* Problem statement
From the line that holds "Task: Open the Action menu" to the last line below, retype everything exactly and nothing else; omit pictures.
************
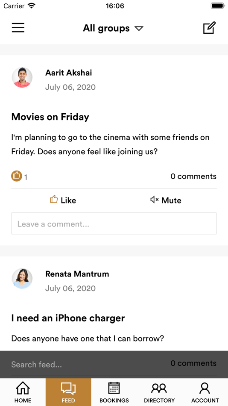The width and height of the screenshot is (228, 406).
Task: Mute the Movies on Friday post
Action: point(166,200)
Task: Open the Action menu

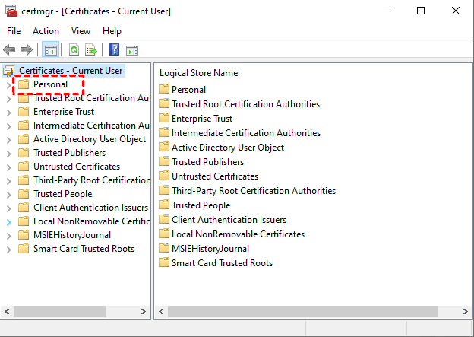Action: point(46,31)
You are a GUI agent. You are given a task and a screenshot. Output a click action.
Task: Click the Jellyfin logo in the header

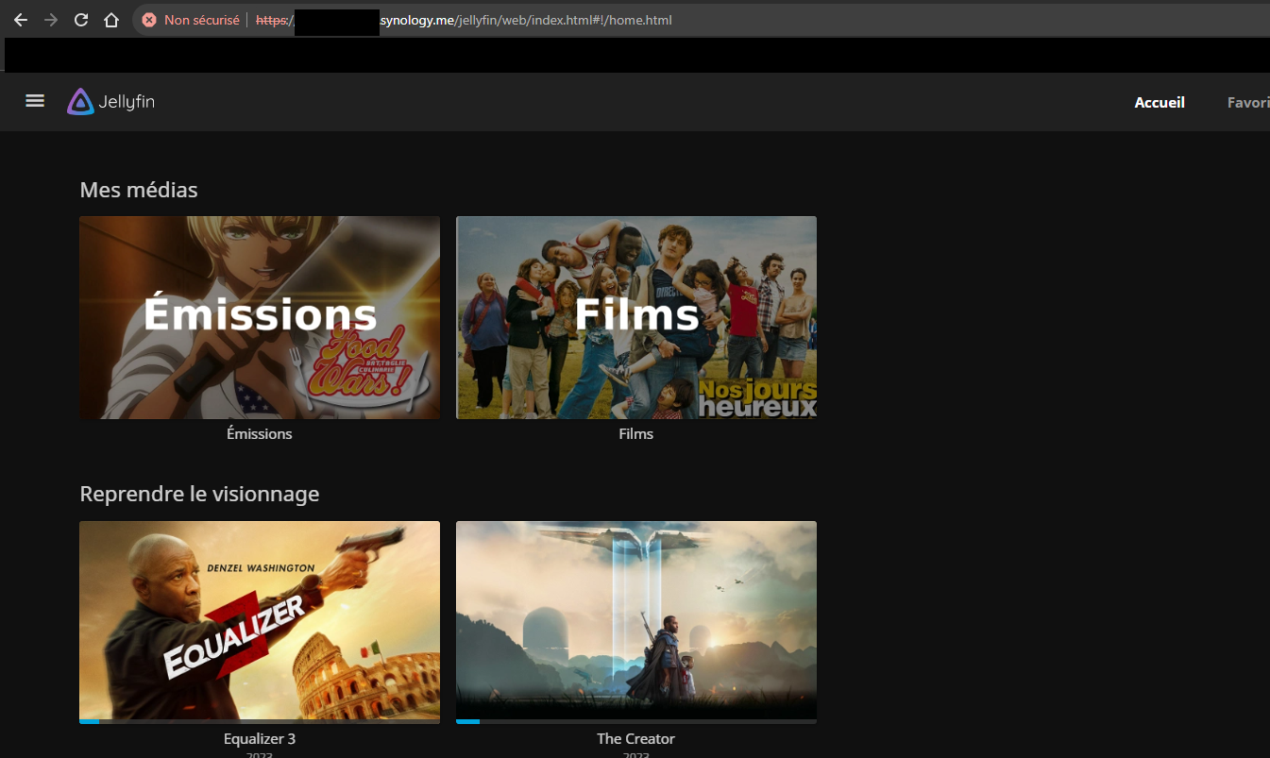(111, 102)
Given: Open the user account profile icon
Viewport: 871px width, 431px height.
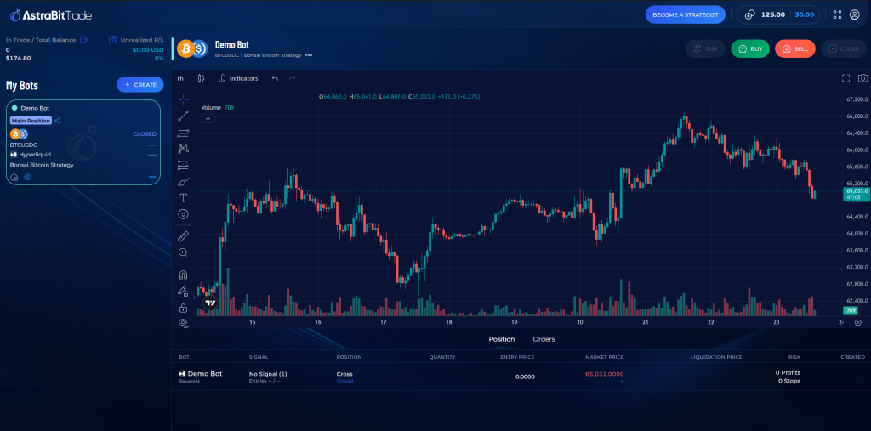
************
* Result of this exercise
Task: Open the Action menu

Action: point(46,31)
You are a GUI agent. You are given a task and a screenshot. Output a click action.
Task: Click the Jellyfin logo in the header

(111, 102)
Given: Open the user account profile icon
Viewport: 871px width, 431px height.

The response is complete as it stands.